B. For part B we are being asked to find the percentage of scores that are within 1.8 standard deviations from the mean. Note that they did not tell us above or below, but simply within. That means we have to find two statistics. Remember what a z-score is; it is the number of standard deviations a statistic is away from the mean, a mean that is part of a normal population. So if we are being asked for test statistics 1.8 within the mean, that means we need to find the statistics that will give us a z-score of plus or minus 1.8:
You can take it from here.
For the question a i understood why add the .5 because of the 50 50 around the mean
for the question b i need the stats X so rearaging the furmula around the x the question gives the z score of 1,8
So for the Z= 1.8 the Stats will be 53.2
and the Z-1.8 the stats will be 38.8
thanks for the help .. very much appreciated ..
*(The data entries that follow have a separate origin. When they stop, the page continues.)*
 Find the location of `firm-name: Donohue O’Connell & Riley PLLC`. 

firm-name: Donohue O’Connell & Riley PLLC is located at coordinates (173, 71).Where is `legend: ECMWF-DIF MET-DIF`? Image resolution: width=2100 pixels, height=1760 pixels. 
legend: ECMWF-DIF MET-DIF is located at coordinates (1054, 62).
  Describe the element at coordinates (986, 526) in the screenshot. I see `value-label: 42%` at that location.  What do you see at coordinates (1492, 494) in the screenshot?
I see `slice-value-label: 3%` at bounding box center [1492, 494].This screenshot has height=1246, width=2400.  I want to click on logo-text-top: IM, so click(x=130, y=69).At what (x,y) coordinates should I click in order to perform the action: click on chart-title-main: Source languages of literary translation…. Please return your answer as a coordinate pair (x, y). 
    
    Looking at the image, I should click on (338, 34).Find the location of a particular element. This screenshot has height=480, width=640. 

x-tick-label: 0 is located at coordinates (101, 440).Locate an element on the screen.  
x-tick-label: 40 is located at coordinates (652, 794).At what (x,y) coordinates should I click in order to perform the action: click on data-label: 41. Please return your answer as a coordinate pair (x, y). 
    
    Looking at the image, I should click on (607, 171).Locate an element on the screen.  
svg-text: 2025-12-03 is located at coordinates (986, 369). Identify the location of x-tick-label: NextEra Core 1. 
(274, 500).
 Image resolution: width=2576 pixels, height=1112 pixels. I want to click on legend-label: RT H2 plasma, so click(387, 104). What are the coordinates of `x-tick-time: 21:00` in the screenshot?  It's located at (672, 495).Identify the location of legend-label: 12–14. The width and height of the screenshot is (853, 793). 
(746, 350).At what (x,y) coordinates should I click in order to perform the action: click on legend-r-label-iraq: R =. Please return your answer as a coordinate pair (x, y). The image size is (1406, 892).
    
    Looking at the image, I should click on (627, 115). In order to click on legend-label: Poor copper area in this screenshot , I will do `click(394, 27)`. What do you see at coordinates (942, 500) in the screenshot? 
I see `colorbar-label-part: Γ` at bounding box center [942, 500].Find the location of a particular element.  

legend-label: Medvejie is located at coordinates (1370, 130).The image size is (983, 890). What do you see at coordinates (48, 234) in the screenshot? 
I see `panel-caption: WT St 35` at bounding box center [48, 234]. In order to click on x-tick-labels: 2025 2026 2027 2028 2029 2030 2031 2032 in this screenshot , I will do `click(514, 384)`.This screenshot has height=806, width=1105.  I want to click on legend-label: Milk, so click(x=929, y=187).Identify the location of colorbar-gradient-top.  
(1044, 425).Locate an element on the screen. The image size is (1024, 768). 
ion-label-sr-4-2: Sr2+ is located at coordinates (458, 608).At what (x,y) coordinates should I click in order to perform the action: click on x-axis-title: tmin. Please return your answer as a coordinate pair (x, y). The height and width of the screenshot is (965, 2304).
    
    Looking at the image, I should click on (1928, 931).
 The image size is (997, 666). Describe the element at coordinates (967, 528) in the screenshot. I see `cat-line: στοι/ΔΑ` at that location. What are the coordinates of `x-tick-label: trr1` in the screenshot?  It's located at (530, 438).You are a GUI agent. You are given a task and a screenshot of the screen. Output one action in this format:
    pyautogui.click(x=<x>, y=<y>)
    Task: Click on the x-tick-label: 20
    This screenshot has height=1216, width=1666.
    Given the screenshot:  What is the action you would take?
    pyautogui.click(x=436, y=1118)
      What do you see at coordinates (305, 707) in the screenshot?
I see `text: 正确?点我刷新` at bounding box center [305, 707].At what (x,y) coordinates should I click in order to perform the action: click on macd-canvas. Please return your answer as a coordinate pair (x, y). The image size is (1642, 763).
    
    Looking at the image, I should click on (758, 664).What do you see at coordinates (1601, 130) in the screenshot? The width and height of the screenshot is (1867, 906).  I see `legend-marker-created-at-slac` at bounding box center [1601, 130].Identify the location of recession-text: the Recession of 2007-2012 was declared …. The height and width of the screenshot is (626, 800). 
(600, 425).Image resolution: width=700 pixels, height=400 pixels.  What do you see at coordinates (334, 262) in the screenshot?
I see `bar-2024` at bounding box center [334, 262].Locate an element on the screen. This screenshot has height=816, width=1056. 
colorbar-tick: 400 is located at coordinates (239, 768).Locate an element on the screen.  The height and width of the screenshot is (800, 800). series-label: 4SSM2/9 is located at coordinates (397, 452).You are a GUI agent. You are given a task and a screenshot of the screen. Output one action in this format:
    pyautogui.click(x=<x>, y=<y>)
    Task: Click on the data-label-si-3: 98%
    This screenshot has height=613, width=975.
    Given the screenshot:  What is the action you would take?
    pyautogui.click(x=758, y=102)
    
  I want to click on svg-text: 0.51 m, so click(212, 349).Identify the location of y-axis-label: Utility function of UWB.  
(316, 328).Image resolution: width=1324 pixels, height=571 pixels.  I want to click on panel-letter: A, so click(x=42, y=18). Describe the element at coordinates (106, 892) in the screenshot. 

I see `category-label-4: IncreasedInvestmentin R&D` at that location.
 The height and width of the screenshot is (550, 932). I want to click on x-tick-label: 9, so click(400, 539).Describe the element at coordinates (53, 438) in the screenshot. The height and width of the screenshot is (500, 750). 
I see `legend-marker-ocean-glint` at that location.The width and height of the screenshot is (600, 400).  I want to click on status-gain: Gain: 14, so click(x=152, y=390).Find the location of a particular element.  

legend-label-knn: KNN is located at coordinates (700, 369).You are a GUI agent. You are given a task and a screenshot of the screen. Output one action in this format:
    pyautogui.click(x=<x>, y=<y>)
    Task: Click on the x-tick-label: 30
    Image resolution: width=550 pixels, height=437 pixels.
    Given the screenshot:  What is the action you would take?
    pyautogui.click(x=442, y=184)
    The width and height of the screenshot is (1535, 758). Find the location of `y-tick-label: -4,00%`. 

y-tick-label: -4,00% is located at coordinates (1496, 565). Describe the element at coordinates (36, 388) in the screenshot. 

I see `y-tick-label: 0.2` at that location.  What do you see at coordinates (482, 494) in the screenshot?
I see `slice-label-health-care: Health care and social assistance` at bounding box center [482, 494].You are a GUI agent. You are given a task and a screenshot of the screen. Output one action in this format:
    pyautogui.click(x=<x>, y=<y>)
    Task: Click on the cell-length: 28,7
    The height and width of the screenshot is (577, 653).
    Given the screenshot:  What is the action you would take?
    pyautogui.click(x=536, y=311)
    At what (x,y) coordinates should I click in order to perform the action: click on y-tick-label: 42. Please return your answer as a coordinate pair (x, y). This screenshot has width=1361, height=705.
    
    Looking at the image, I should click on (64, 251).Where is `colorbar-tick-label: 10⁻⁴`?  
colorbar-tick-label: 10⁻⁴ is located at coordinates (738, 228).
For problem b, you are already given the z score! Some normal distribution tables just give the probability from 0 to z. With one of those, look up the probability for z between 0 and 1.8 and double it. That uses the fact that the normal curve is symmetric about z= 0.
Others give the probability from negative infinity to z, but only for z positive. With one of those, look up the probability for z= 1.8, double it and subtract 1 from that. That's because, if the probability from negative infinity to z is P, then the probability from z to positive infinity is 1- P. Because the normall distribution is symmetric, that is also the probability from negative infinity to -z and that you want to subtract off: P-(1-P)= 2P- 1.